Print the rows starting at the line that contains "You are a GUI" and ending at the line that contains "click(747, 378)", without any changes. Both of those lines are included.
-- START INFORMATION SUPPLIED --
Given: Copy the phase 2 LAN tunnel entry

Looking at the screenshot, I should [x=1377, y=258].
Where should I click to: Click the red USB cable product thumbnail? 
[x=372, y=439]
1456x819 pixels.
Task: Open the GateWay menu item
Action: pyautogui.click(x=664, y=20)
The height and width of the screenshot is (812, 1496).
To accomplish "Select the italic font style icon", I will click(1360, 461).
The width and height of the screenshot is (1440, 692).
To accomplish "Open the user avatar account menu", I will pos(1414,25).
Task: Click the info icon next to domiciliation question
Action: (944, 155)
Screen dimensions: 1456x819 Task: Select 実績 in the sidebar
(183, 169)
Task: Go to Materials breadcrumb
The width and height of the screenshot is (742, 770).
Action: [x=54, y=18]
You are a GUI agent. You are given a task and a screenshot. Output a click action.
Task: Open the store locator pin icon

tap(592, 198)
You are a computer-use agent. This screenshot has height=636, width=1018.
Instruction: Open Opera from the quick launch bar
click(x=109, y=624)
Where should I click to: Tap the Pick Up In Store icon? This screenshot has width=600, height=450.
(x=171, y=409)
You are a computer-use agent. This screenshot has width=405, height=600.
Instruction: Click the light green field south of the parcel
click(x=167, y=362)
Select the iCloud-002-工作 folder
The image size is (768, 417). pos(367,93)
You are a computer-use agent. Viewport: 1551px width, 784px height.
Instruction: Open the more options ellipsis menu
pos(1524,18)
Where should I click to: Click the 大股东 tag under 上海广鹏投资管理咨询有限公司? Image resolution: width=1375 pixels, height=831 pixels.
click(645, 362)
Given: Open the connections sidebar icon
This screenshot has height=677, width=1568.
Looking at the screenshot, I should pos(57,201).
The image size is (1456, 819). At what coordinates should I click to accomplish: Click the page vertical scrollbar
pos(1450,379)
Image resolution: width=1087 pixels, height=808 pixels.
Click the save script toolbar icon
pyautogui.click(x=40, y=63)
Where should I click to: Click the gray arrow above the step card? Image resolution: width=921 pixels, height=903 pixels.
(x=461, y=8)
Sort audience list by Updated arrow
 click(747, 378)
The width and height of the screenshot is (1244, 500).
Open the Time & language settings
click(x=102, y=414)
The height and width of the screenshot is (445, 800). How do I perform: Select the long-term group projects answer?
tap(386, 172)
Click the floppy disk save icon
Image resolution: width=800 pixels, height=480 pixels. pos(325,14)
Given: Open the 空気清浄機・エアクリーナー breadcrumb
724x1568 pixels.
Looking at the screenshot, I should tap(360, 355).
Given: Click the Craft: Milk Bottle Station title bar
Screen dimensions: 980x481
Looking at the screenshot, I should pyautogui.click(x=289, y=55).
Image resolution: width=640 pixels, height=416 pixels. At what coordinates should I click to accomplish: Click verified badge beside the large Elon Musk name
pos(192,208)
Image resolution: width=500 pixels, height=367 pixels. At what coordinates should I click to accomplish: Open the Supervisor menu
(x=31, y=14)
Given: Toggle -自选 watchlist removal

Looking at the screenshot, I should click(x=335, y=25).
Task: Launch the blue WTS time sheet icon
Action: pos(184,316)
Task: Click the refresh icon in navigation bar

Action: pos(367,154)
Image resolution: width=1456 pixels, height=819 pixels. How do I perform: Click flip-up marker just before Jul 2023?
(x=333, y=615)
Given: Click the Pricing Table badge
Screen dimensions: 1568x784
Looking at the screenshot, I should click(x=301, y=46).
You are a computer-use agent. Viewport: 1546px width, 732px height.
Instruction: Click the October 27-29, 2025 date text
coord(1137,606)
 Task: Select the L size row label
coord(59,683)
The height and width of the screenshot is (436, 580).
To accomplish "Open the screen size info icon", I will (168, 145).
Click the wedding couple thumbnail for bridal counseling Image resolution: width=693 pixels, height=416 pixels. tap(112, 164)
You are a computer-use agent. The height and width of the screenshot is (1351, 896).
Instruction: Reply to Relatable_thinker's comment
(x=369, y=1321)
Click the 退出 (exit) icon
-- END INFORMATION SUPPLIED --
TASK OUTPUT:
You are a GUI agent. You are given a task and a screenshot. Output a click action.
Task: Open the store locator pin icon

tap(592, 198)
You are a computer-use agent. This screenshot has height=636, width=1018.
Instruction: Open Opera from the quick launch bar
click(x=109, y=624)
Where should I click to: Tap the Pick Up In Store icon? This screenshot has width=600, height=450.
(x=171, y=409)
You are a computer-use agent. This screenshot has width=405, height=600.
Instruction: Click the light green field south of the parcel
click(x=167, y=362)
Select the iCloud-002-工作 folder
The image size is (768, 417). pos(367,93)
You are a computer-use agent. Viewport: 1551px width, 784px height.
Instruction: Open the more options ellipsis menu
pos(1524,18)
Where should I click to: Click the 大股东 tag under 上海广鹏投资管理咨询有限公司? Image resolution: width=1375 pixels, height=831 pixels.
click(645, 362)
Given: Open the connections sidebar icon
This screenshot has height=677, width=1568.
Looking at the screenshot, I should pos(57,201).
The image size is (1456, 819). At what coordinates should I click to accomplish: Click the page vertical scrollbar
pos(1450,379)
Image resolution: width=1087 pixels, height=808 pixels.
Click the save script toolbar icon
pyautogui.click(x=40, y=63)
Where should I click to: Click the gray arrow above the step card? Image resolution: width=921 pixels, height=903 pixels.
(x=461, y=8)
Sort audience list by Updated arrow
 click(747, 378)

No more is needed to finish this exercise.